### Líneas proporcionadas

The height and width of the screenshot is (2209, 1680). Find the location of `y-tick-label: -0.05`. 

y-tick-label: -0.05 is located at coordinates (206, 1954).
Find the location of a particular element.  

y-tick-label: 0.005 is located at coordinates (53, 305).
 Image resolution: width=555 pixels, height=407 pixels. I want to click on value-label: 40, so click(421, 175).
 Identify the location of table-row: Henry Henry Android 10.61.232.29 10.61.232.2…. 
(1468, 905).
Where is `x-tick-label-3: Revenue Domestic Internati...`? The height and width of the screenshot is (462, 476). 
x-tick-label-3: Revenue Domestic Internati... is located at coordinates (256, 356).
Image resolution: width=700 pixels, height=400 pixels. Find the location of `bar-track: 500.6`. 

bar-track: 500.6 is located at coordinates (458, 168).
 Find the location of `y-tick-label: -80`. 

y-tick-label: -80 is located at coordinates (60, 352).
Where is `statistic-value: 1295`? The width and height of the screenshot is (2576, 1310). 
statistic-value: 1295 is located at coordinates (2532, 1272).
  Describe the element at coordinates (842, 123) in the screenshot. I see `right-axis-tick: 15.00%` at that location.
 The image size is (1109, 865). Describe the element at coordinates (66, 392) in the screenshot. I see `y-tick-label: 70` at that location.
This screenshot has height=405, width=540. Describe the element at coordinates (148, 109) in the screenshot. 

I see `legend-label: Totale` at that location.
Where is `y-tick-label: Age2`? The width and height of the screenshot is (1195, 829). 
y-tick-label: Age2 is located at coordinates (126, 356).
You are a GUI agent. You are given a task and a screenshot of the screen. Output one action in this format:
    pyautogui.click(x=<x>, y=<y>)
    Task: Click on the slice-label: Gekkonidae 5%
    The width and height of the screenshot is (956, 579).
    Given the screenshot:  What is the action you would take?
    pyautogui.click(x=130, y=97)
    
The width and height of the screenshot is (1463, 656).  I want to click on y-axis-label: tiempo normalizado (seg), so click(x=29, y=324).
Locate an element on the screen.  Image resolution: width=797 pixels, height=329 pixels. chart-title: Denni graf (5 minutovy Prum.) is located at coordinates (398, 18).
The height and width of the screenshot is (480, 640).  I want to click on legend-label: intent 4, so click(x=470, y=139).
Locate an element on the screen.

### Qué se pide
Enumera, copiándolas tal cual, todas las líneas de arriba que contienen la palabra "resolution".

### Respuesta
 Image resolution: width=555 pixels, height=407 pixels. I want to click on value-label: 40, so click(421, 175).
Image resolution: width=700 pixels, height=400 pixels. Find the location of `bar-track: 500.6`. 
Locate an element on the screen.  Image resolution: width=797 pixels, height=329 pixels. chart-title: Denni graf (5 minutovy Prum.) is located at coordinates (398, 18).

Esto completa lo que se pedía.